Tony Accurso (Simard-Beaudry, Construction Louisbourg) et Bernard Poulin (la firme de génie SMi) sont spécialisés dans le domaine des grands travaux. Autoroutes, viaducs, compteurs d'eau, édifices publics: ces deux entrepreneurs font des millions de dollars à construire des infrastructures avec l'argent des taxes.

Les enregistrements rendus publics sur YouTube montrent que Bernard Poulin et son interlocuteur -qu'on identifie comme étant Tony Accurso- avaient un intérêt évident pour placer un homme, Robert Abdallah, ex-DG de la Ville de Montréal, à la tête du Port de Montréal.

On les entend dire que Soudas est le «vrai patron du Québec», que le conseiller de M. Harper «peut donner un ordre» à Marc Bruneau, président du conseil d'administration du Port de Montréal.

On les entend dire que Housakos, un ami de Dimitri Soudas, «est capable de livrer des choses».

On les entend dire que pour placer Robert Abdallah à la tête du Port de Montréal, «il faut passer par du non-traditionnel» parce que sinon «on n'est pas dans la game pantoute».

Dans une autre conversation, on entend une voix, identifiée comme celle de Tony Accurso, dire à un interlocuteur non identifié qu'une rencontre à Ottawa s'est déroulée «exceptionnellement bien», rencontre où Lawrence Cannon, député et ministre québécois, s'est fait dire par «the big boss» (qui n'est pas identifié) de régler un problème. Et que Lawrence Cannon s'est exécuté «sur-le-champ» (right there and then).

Et, encore plus troublant, on entend M. Poulin et son interlocuteur parler de «récompense» s'«il» réussit à «livrer quelque chose».

Une récompense.

Pour «il». Qui est «il»?

Léo Housakos, sénateur conservateur, qui peut «livrer des choses»?

Dimitri Soudas, conseiller du premier ministre du Canada, qui peut «tordre des bras»?

On ne sait pas. Mais on a ici deux hommes qui parlent de donner une «récompense» à un de ces deux hommes, si la marchandise est «livrée». La marchandise étant, ici, la nomination de Robert Abdallah, leur homme, à la tête du Port de Montréal. Robert Abdallah qui s'est trouvé un job chez M. Accurso, après qu'on eut choisi quelqu'un d'autre pour présider les destinées du Port de Montréal.
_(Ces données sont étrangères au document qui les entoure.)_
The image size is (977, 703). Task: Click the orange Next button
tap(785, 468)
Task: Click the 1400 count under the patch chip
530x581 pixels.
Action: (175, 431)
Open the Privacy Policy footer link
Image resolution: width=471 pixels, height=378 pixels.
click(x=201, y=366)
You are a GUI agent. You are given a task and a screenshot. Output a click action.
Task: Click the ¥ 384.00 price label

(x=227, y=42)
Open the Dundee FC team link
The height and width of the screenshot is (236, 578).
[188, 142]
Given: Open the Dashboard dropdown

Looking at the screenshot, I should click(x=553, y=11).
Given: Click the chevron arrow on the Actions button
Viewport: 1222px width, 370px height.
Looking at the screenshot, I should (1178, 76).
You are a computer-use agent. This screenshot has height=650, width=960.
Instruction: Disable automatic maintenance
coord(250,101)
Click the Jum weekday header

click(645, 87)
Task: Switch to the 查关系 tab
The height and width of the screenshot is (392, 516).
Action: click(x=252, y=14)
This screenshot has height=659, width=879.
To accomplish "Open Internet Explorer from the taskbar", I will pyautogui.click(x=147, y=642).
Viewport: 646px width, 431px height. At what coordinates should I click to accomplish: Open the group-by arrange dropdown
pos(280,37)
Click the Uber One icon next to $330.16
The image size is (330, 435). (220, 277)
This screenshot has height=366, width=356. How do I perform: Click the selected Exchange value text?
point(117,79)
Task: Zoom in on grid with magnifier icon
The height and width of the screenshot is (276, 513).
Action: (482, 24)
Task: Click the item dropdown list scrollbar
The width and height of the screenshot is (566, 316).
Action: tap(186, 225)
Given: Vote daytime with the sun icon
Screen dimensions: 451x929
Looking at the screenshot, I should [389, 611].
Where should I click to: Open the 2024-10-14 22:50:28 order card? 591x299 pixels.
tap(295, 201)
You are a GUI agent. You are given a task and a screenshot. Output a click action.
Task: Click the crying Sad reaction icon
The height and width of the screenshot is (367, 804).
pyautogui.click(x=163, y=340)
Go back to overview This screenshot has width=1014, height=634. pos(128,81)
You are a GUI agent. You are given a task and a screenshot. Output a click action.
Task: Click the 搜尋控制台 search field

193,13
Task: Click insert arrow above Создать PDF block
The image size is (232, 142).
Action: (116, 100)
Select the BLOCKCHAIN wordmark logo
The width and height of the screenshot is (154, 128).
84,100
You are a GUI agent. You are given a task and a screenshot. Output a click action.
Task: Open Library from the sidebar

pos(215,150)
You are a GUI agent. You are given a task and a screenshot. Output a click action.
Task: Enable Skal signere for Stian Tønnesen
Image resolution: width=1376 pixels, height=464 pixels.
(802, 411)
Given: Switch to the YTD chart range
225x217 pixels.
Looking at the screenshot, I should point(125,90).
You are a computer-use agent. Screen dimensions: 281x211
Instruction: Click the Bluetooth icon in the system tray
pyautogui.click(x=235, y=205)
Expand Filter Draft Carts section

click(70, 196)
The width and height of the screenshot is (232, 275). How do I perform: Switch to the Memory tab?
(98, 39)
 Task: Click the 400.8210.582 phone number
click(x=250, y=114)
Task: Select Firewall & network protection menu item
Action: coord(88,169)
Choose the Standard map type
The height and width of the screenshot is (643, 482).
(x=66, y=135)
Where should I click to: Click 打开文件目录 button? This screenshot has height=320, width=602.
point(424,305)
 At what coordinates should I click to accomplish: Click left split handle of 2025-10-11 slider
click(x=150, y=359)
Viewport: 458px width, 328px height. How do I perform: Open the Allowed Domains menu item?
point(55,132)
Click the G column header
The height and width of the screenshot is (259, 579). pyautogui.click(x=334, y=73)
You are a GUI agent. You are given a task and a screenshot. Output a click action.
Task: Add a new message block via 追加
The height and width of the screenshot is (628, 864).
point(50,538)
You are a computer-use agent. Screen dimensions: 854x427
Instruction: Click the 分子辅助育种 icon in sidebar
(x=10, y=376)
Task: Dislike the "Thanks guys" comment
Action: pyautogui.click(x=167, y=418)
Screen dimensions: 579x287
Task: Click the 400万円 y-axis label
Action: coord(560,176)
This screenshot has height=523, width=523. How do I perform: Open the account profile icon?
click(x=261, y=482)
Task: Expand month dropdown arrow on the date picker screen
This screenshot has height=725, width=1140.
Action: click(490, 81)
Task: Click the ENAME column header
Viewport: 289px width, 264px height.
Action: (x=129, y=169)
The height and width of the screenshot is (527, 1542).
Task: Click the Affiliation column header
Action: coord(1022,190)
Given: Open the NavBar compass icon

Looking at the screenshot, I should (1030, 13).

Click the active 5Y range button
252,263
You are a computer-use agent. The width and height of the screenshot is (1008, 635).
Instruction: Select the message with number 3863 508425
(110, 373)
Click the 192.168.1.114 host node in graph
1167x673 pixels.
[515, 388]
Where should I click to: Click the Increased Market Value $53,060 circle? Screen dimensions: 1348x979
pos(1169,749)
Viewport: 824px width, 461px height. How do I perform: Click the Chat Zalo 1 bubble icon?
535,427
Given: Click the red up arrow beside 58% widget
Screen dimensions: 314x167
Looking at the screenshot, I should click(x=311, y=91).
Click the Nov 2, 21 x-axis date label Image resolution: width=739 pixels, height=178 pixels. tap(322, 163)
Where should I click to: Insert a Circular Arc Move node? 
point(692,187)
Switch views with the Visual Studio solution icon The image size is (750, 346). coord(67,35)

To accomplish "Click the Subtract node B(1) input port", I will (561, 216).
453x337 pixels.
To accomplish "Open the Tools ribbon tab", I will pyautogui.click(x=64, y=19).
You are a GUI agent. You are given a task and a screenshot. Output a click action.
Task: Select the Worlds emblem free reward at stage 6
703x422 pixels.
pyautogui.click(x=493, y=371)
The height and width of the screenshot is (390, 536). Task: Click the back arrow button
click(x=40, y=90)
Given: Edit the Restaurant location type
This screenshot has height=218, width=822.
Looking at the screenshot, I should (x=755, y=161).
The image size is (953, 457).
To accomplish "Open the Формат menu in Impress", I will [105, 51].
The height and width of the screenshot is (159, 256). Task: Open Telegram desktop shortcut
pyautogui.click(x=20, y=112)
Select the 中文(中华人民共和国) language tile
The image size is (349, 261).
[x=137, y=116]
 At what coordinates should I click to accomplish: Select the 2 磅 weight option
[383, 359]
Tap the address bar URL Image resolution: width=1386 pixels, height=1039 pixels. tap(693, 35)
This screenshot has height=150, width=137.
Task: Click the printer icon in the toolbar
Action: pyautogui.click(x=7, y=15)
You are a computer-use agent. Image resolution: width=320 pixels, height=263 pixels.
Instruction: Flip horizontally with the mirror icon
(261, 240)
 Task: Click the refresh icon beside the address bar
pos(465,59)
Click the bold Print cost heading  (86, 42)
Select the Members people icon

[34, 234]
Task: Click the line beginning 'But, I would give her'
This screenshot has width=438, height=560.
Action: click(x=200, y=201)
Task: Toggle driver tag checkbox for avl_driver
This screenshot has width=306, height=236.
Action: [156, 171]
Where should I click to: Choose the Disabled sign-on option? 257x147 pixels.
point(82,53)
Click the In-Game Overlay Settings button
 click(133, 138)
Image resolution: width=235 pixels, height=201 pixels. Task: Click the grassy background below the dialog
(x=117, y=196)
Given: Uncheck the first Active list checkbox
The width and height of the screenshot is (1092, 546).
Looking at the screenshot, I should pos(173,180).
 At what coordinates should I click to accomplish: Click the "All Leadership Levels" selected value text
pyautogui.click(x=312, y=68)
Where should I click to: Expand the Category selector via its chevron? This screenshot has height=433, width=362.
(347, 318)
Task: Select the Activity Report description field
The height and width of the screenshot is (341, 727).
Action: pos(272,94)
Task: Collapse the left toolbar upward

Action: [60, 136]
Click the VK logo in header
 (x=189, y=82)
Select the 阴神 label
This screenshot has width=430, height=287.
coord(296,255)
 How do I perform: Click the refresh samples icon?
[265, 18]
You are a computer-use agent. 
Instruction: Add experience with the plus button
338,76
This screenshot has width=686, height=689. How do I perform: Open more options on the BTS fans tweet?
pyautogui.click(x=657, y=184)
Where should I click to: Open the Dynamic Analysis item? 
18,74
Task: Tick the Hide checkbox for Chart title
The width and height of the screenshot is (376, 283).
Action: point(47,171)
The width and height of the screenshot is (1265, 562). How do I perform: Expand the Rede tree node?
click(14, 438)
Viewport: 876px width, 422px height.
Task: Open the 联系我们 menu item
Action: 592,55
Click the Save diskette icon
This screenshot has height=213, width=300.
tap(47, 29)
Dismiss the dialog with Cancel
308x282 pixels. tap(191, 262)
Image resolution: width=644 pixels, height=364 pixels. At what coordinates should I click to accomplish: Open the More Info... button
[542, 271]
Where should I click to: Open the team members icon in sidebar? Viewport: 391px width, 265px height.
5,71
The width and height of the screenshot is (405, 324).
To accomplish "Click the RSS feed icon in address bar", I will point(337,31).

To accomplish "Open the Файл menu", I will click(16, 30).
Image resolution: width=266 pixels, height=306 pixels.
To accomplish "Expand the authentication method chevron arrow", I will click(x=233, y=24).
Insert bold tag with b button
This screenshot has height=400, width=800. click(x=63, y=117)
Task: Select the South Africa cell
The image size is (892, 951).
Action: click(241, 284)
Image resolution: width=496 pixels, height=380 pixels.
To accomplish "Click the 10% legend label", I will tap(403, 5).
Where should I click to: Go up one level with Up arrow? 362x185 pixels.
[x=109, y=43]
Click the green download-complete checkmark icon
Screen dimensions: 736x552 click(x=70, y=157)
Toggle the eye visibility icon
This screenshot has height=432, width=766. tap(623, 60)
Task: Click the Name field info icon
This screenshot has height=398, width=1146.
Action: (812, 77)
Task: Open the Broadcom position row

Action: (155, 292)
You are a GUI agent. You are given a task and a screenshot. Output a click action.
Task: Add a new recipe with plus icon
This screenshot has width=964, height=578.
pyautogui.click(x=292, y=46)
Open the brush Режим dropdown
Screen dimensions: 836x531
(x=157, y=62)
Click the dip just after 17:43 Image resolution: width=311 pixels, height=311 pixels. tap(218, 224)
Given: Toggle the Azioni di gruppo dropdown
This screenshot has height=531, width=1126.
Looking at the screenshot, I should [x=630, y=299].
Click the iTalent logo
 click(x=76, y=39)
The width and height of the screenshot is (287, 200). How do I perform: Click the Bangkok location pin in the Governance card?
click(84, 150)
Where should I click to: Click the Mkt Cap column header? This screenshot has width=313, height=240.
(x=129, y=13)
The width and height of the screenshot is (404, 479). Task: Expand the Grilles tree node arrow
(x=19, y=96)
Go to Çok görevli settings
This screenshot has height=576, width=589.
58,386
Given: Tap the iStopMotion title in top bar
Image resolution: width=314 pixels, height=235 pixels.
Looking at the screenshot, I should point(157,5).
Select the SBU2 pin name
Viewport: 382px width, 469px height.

J'emploierai l'euphémisme «troublant» pour qualifier cette allusion à une récompense et le fait que deux hommes d'affaires manoeuvrent en coulisse pour faire nommer quelqu'un à la tête du Port de Montréal, en piétinant les prérogatives du conseil d'administration.

Dans le cas de Bernard Poulin, c'est la deuxième fois que des enregistrements de ses conversations téléphoniques jettent une lumière nouvelle sur les ficelles qu'il tire. Il y a un an, La Presse a diffusé des conversations avec Frank Zampino, alors bras droit de Gérald Tremblay, montrant que le maire de Montréal se faisait jouer dans le dos par M. Zampino.

M. Zampino qui a dû démissionner dans la disgrâce la plus complète après qu'on eut appris qu'il était allé sur le somptueux yacht de M. Accurso, alors que la Ville de Montréal s'apprêtait à choisir à qui elle allait donner le contrat des compteurs d'eau, le plus richissime contrat public de son histoire. M. Accurso faisait partie du consortium qui a hérité de ce contrat.

Rien n'oblige évidemment MM. Accurso et Poulin à répondre aux questions des médias. Faire des millions de dollars grâce à des contrats publics ne vous force pas à expliquer certaines choses à ceux qui paient pour ces contrats.

Mais on comprend mieux, à la lumière de ces conversations, pourquoi Tony Accurso et Bernard Poulin, depuis des mois, se cachent derrière leurs avocats et leurs relationnistes. S'ils parlaient candidement, ils auraient peut-être l'air de marionnettistes qui manipulent avec brio des officiels publics.